● **Exercices proposés**:
[1] Dans le texte source ci-dessous, sur le fondement de quel article du traité la directive 91/156 pouvait-elle être valablement adoptée ?
[2] Recopiez, s'il vous plaît, à l'identique le passage du texte source allant de « Recueil de jurisprudence » jusqu'à « du Conseil 91/156) » inclus.

Recueil de jurisprudence 1993 page I-00939
édition spéciale suédoise page 00067
édition spéciale finnoise page I-00061
Sommaire
Parties
Motifs de l'arrêt
Décisions sur les dépenses
Dispositif
Mots clés
++++
1. Actes des institutions - Choix de la base juridique - Critères
2. Environnement - Élimination des déchets - Directive visant à mettre en oeuvre le principe de correction à la source des atteintes à l' environnement - Base juridique - Article 130 S du traité - Effets accessoires sur le fonctionnement du marché intérieur - Absence d' incidence
(Traité CEE, art. 30, 100 A, 130 R, § 2, et 130 S; directive du Conseil 91/156)
3. Procédure - Intervention - Requête n' ayant pas pour objet le soutien des conclusions de l' une des parties - Irrecevabilité
(Statut de la Cour de justice CEE, art. 37, alinéa 3)
Sommaire
1. Dans le cadre du système de compétences de la Communauté, le choix de la base juridique d' un acte doit se fonder sur des éléments objectifs susceptibles de contrôle juridictionnel. Parmi de tels éléments figurent, notamment, le but et le contenu de l' acte.
2. La directive 91/156 relative aux déchets a pour objet d' assurer la gestion de ces matières, quelle qu' en soit l' origine, industrielle ou domestique, conformément aux exigences de la protection de l' environnement. S' il est vrai que les déchets, recyclables ou non, doivent être considérés comme des produits dont la circulation, conformément à l' article 30 du traité, ne devrait pas en principe être empêchée, la directive en cause ne saurait pour autant être considérée comme visant à mettre en
oeuvre la libre circulation de ces produits, car elle met en oeuvre, bien au contraire, le principe de correction, par priorité à la source, des atteintes à l' environnement, principe établi, à l' article 130 R, paragraphe 2, du traité, pour l' action de la Communauté en matière d' environnement. La directive pouvait, dès lors, être valablement adoptée sur le seul fondement de l' article 130 S du traité.

● **Jeu de lignes**:
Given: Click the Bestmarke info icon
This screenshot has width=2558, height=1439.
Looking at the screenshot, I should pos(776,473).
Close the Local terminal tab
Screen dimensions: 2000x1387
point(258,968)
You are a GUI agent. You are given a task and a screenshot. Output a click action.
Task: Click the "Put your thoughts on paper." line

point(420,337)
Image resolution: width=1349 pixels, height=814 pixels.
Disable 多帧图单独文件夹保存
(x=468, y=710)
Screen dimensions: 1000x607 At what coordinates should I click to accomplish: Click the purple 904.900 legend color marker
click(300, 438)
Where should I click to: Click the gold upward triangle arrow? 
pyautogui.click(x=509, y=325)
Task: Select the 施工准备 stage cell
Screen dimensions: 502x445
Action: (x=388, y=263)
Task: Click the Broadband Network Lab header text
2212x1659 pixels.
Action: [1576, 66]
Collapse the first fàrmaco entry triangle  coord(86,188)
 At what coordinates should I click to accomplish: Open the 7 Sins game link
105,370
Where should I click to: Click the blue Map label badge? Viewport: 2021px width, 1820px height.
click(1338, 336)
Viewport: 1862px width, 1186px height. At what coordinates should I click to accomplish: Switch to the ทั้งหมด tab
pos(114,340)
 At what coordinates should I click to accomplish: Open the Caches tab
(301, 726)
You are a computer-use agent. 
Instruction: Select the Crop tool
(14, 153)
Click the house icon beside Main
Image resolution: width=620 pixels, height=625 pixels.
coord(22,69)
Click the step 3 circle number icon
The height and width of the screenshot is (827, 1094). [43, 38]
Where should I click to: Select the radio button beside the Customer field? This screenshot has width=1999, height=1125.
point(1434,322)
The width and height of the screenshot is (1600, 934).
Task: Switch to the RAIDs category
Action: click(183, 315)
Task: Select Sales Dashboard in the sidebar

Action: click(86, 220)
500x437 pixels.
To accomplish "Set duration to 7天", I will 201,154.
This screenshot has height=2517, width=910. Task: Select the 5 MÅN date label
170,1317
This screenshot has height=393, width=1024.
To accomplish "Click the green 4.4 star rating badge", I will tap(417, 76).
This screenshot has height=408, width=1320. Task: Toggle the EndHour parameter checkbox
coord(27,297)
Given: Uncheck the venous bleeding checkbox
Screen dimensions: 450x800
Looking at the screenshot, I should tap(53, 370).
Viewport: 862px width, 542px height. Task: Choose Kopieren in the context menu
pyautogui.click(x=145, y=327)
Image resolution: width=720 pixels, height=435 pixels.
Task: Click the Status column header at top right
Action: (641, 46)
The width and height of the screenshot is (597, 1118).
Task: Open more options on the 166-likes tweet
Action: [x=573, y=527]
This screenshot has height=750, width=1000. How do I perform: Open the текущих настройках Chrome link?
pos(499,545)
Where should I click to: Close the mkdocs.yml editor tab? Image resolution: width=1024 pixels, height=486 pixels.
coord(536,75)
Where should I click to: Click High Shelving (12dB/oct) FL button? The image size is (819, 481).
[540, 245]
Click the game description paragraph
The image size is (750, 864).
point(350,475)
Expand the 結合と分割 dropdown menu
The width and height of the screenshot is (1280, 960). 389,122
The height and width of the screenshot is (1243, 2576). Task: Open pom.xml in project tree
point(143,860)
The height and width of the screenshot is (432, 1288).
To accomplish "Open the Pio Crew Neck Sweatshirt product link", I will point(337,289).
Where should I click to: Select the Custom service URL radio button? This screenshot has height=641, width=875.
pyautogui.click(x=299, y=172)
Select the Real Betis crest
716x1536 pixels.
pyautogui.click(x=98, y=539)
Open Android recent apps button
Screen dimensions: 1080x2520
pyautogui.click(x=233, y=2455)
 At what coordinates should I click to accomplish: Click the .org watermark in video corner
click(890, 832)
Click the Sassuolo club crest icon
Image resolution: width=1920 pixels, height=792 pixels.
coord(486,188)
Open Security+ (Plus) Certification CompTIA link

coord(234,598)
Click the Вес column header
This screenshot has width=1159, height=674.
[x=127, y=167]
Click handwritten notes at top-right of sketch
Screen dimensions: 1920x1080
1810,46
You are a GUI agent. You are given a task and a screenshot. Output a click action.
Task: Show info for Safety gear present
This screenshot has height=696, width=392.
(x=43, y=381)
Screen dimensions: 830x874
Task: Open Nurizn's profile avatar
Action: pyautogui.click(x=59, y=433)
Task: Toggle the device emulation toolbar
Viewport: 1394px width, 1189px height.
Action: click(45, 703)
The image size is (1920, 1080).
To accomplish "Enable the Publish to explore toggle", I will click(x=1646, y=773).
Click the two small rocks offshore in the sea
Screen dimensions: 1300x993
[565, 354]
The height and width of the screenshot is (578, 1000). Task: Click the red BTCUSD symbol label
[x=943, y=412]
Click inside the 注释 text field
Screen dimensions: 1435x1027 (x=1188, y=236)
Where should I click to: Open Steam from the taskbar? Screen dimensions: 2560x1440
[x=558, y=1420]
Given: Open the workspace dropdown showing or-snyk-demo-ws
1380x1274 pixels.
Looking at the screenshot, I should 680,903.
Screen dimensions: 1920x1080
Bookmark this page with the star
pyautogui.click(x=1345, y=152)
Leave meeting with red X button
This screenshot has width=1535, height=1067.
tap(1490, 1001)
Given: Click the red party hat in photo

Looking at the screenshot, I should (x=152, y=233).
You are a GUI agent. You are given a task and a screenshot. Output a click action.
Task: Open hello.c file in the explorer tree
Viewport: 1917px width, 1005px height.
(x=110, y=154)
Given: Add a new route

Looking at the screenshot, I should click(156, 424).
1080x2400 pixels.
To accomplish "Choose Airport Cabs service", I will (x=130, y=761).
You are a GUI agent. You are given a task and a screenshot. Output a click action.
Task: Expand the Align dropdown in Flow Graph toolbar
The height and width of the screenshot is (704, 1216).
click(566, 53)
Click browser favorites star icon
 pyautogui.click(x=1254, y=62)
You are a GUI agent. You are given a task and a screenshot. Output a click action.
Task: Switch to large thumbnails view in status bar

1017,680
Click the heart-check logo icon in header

● **Résultats obtenus**:
[1] Sur le seul fondement de l'article 130 S du traité.

[2]
Recueil de jurisprudence 1993 page I-00939
édition spéciale suédoise page 00067
édition spéciale finnoise page I-00061
Sommaire
Parties
Motifs de l'arrêt
Décisions sur les dépenses
Dispositif
Mots clés
++++
1. Actes des institutions - Choix de la base juridique - Critères
2. Environnement - Élimination des déchets - Directive visant à mettre en oeuvre le principe de correction à la source des atteintes à l' environnement - Base juridique - Article 130 S du traité - Effets accessoires sur le fonctionnement du marché intérieur - Absence d' incidence
(Traité CEE, art. 30, 100 A, 130 R, § 2, et 130 S; directive du Conseil 91/156)